Rewrite the entries below as a Markdown table with the columns Row and Line, beginning at the line that contains "Describe the element" and continuing through the end of the entries. Leave out blank lines and the pictures.

(PROVIDED DATA Opens)

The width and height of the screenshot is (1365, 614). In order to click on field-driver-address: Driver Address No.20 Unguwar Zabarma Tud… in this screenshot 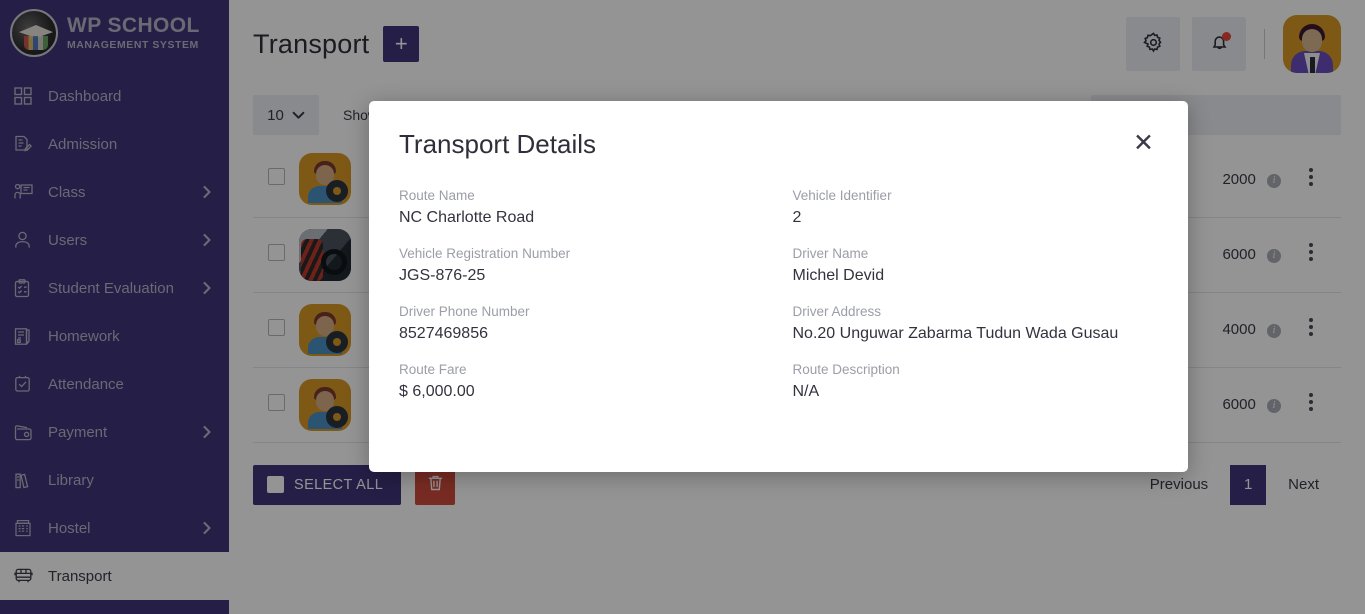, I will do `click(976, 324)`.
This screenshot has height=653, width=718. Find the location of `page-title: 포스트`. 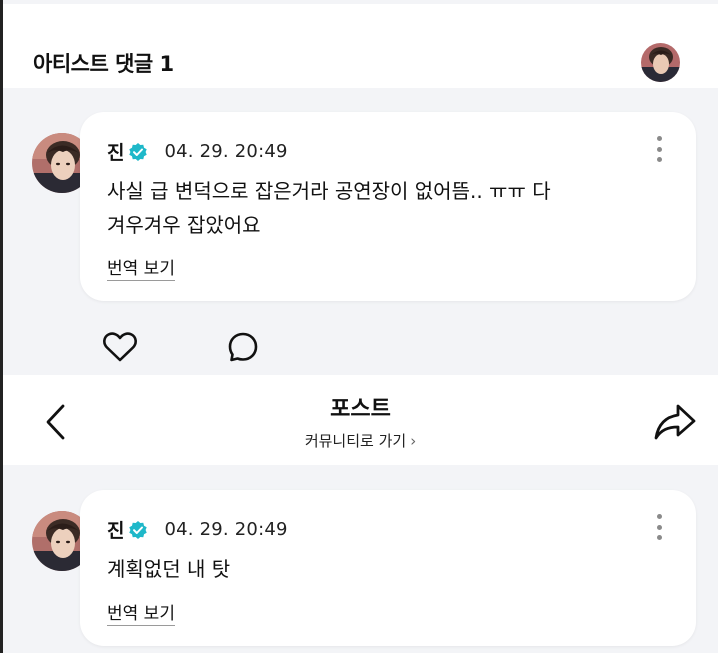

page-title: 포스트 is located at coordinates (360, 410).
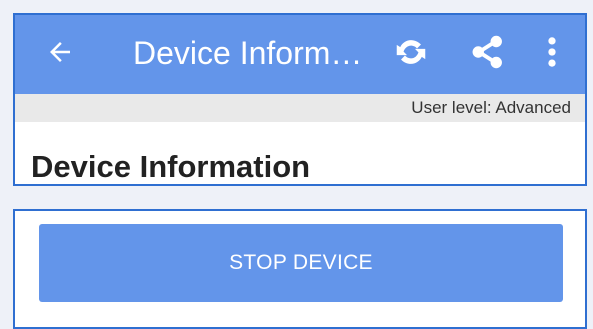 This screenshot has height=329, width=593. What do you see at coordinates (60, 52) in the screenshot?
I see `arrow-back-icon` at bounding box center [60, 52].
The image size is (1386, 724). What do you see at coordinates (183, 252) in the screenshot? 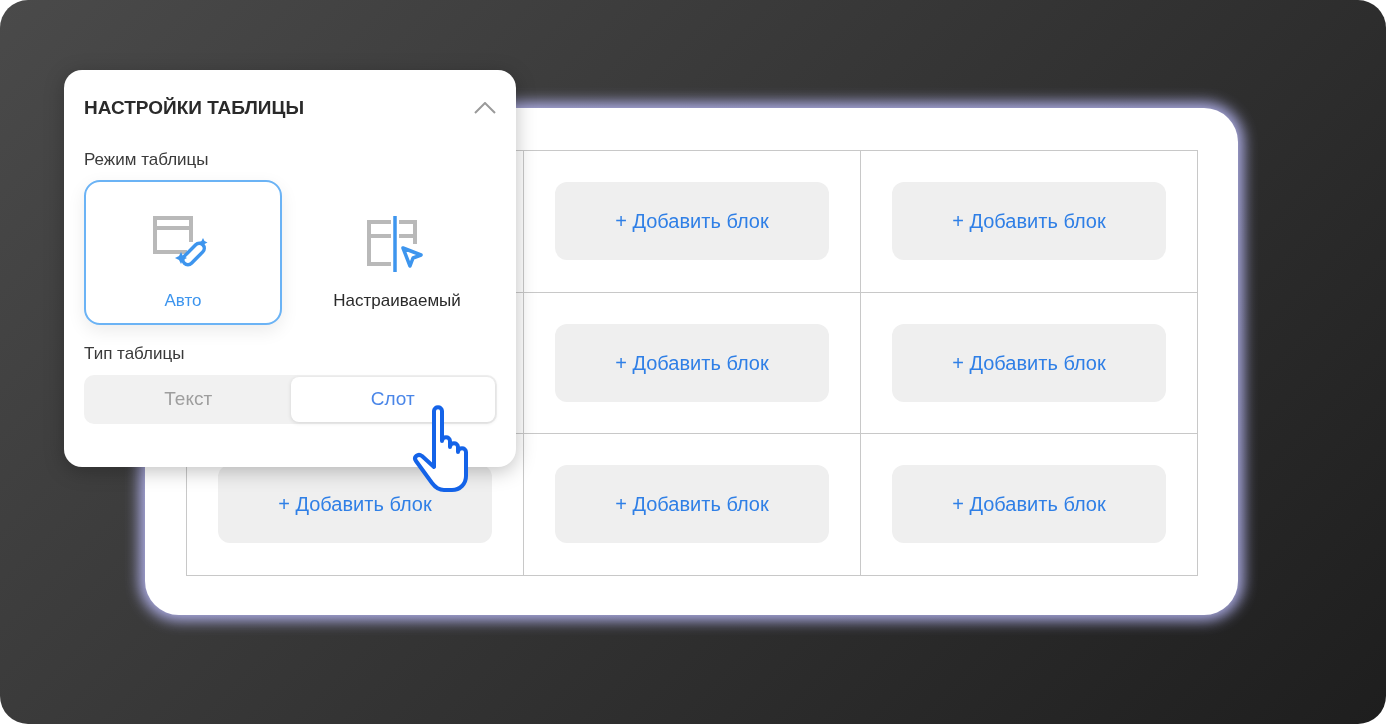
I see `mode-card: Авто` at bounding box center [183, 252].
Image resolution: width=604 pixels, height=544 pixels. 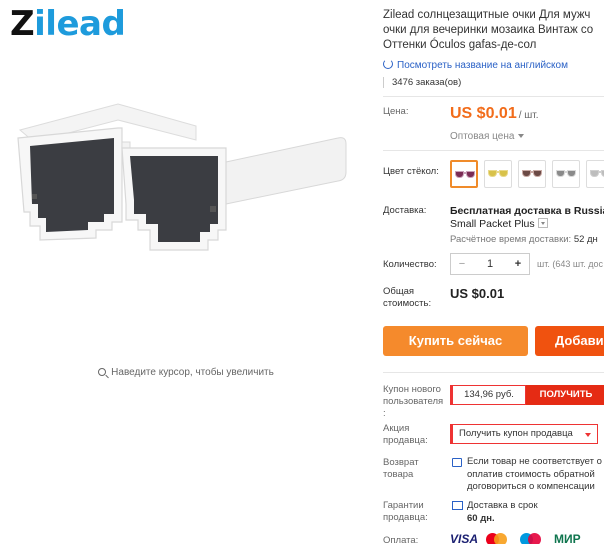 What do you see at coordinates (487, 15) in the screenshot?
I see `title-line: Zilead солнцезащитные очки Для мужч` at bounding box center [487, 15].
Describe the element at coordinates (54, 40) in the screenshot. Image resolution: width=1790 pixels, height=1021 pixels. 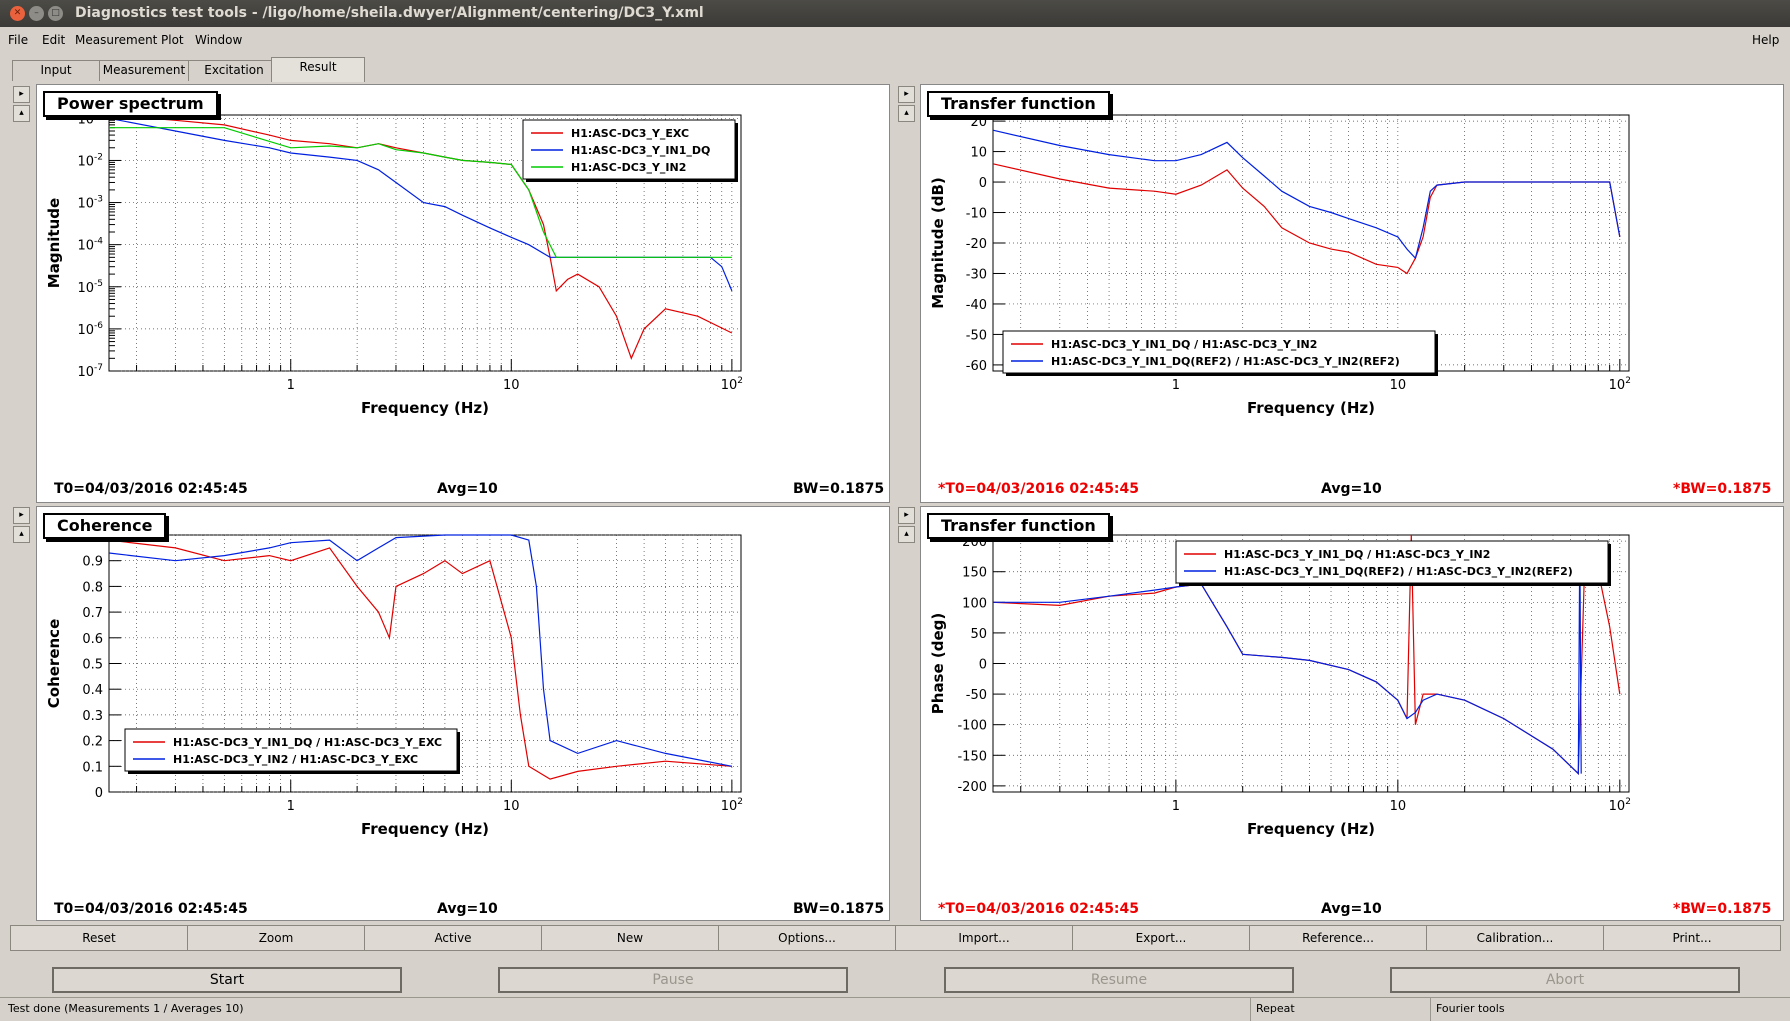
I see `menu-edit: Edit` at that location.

(PROVIDED DATA Closes)

→ ANSWER SECTION:
| Row | Line |
|---|---|
| 1 | Describe the element at coordinates (54, 40) in the screenshot. Image resolution: width=1790 pixels, height=1021 pixels.  |
| 2 | I see `menu-edit: Edit` at that location. |